Mosse’s work brings to mind the questions posed by Saidiya Hartman in her book Scenes of Subjection: Terror, Slavery, and Self-Making in Nineteenth-Century America (1997), which interrogates representations of violence against Black slaves:

What interests me are the ways we are called upon to participate in such scenes. Are we witnesses who confirm the truth of what happened in the face of the world-destroying capacities of pain, the distortions of torture, the sheer unrepresentability of terror, and the repression of the dominant accounts? Or are we voyeurs fascinated with and repelled by exhibitions of terror and sufferance? What does the exposure of the violated body yield?

Xaviera Simmons, “Sundown (Number Twelve)” (2018), chromogenic color print, 60 x 45 inches (Jeanne L. Wasserman Art Acquisition Fund and Anonymous Acquisition Fund)

In this exhibition, Xaviera Simmons and Isaac Julien both refuse to represent what Hartman calls “the spectacular character of black suffering.” Simmons’s series Sundown (2018–ongoing), which includes performance-based photography and text-based paintings, and Julien’s three-channel video “Western Union: Small Boats” (2007), each link black mobilities in the Americas and the Mediterranean to legacies of white imperialism and violence. In their respective mediums, each alludes to structures of white supremacy through theatrical or stylized performances and complex systems of visual reference, including costumes, masks, and interior decoration.

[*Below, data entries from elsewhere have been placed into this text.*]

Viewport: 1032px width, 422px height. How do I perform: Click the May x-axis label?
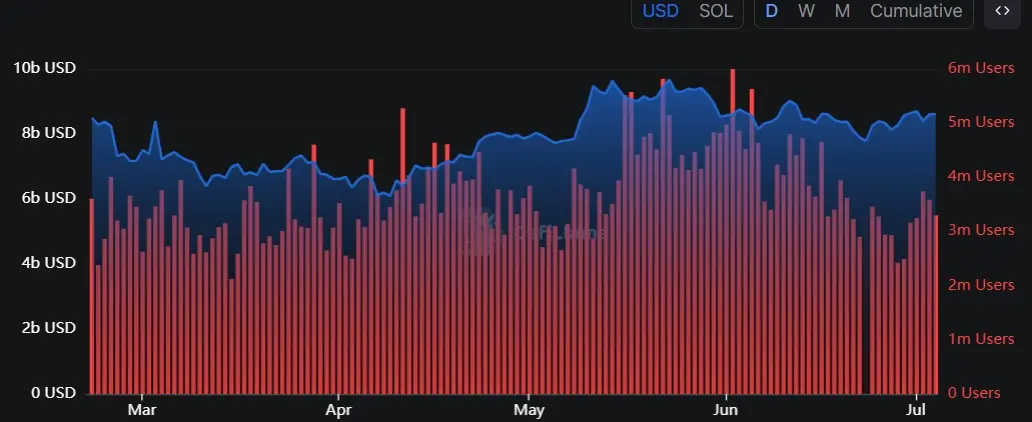point(529,410)
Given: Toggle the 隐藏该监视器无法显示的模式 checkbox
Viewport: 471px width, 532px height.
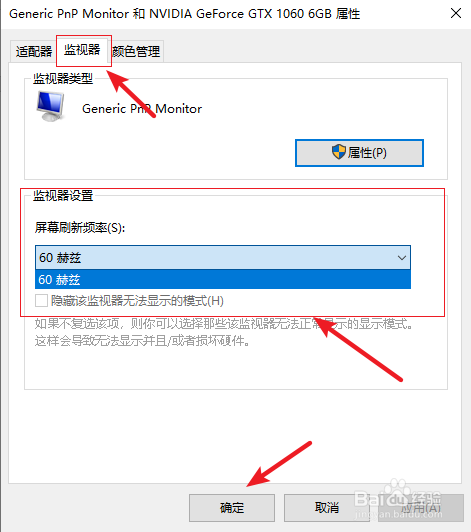Looking at the screenshot, I should click(41, 301).
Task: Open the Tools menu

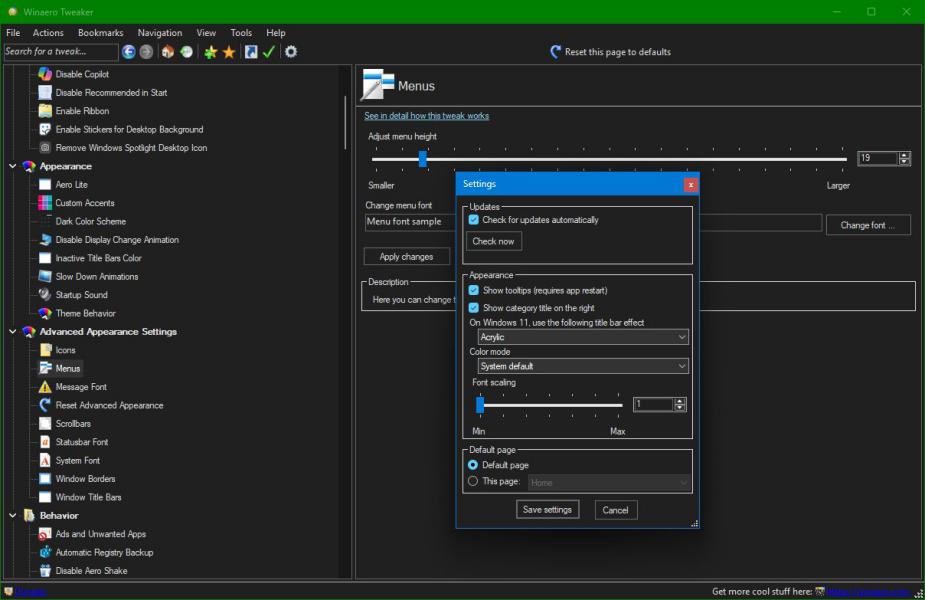Action: point(241,33)
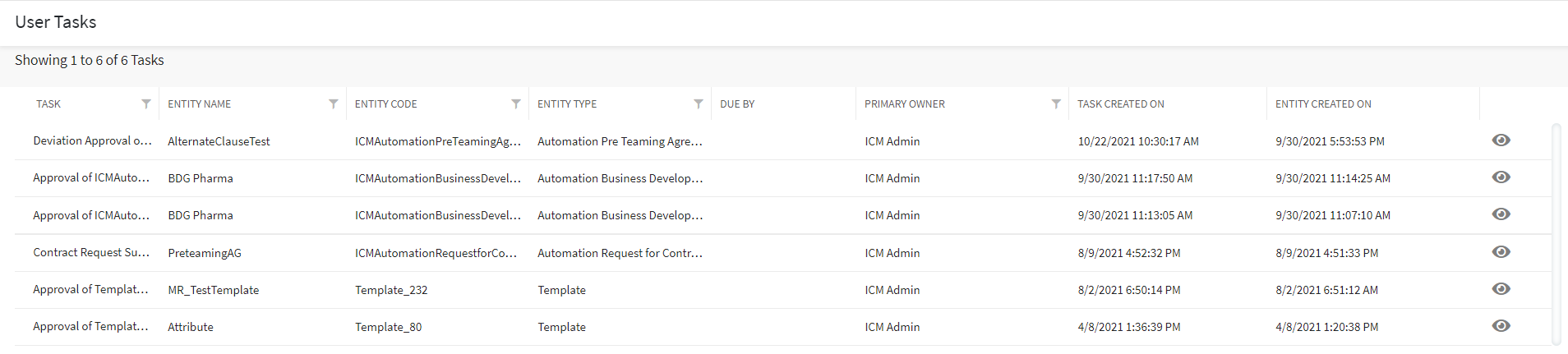Select the Deviation Approval task cell

pyautogui.click(x=92, y=141)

Simmons’s work, which references both the diaries of Christopher Columbus and the “sundown towns” across the US where Black Americans are not welcome after dark, counters one potential reading of the exhibition: that the forms of displacement represented here constitute a single, monolithic event. Though the exhibition’s didactic materials include a glossary of terms that draw distinctions between migrant experiences (citizen, emigrant, undocumented), the exhibition’s framing by two large-scale installations suggests a global or universal point of view. From Saini Kallat’s Woven Chronicle (2011-19), a wall-sized Mercator projection constructed from circuit wires, to Yinka Shonibare’s The American Library (2018), a 6,000 volume collection of books covered in brightly colored Dutch wax print fabric bearing the names of prominent immigrants or their descendants, When Home Won’t Let You Stay gestures toward the threads of history and culture that connect us. It invites viewers to see themselves in representations of migration. But there’s a danger in universalizing the figure of the migrant. To emphasize global citizenship or shared predicaments, we may fail to recognize and confront the differential impact of biopolitical violence, especially on non-White, non-European or American subjects.

When Home Won’t Let You Stay: Migration through Contemporary Art continues at the ICA/ Boston (25 Harbor Shore Drive, Boston) through January 26, 2020.